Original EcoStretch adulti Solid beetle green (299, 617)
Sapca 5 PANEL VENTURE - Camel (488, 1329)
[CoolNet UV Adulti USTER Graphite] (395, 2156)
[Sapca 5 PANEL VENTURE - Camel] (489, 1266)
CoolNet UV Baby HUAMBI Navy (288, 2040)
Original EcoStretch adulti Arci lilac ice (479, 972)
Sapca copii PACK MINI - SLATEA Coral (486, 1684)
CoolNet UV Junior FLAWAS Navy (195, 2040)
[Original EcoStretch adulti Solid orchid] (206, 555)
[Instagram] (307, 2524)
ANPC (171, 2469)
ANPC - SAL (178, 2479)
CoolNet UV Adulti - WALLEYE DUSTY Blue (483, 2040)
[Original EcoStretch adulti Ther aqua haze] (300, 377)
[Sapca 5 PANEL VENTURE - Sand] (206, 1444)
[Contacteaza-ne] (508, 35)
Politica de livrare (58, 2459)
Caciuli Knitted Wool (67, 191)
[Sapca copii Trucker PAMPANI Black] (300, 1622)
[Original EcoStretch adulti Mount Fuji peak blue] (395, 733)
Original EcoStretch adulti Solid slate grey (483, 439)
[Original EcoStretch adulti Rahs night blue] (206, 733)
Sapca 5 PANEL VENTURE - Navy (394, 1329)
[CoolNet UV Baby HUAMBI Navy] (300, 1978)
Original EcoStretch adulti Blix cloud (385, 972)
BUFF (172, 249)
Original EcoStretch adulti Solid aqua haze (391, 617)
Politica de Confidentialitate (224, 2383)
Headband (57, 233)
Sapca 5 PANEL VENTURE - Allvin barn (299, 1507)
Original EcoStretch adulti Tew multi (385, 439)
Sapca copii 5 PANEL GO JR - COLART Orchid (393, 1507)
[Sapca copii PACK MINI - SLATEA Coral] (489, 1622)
· · · · · · ·
◆ **Exercise objective**: Start at the line containing "[Contacteaza-ne] (508, 35)" and print each line exactly until the listing ends, keeping the final line too.

◆ **Task answer**:
[Contacteaza-ne] (508, 35)
Politica de livrare (58, 2459)
Caciuli Knitted Wool (67, 191)
[Sapca copii Trucker PAMPANI Black] (300, 1622)
[Original EcoStretch adulti Mount Fuji peak blue] (395, 733)
Original EcoStretch adulti Solid slate grey (483, 439)
[Original EcoStretch adulti Rahs night blue] (206, 733)
Sapca 5 PANEL VENTURE - Navy (394, 1329)
[CoolNet UV Baby HUAMBI Navy] (300, 1978)
Original EcoStretch adulti Blix cloud (385, 972)
BUFF (172, 249)
Original EcoStretch adulti Solid aqua haze (391, 617)
Politica de Confidentialitate (224, 2383)
Headband (57, 233)
Sapca 5 PANEL VENTURE - Allvin barn (299, 1507)
Original EcoStretch adulti Tew multi (385, 439)
Sapca copii 5 PANEL GO JR - COLART Orchid (393, 1507)
[Sapca copii PACK MINI - SLATEA Coral] (489, 1622)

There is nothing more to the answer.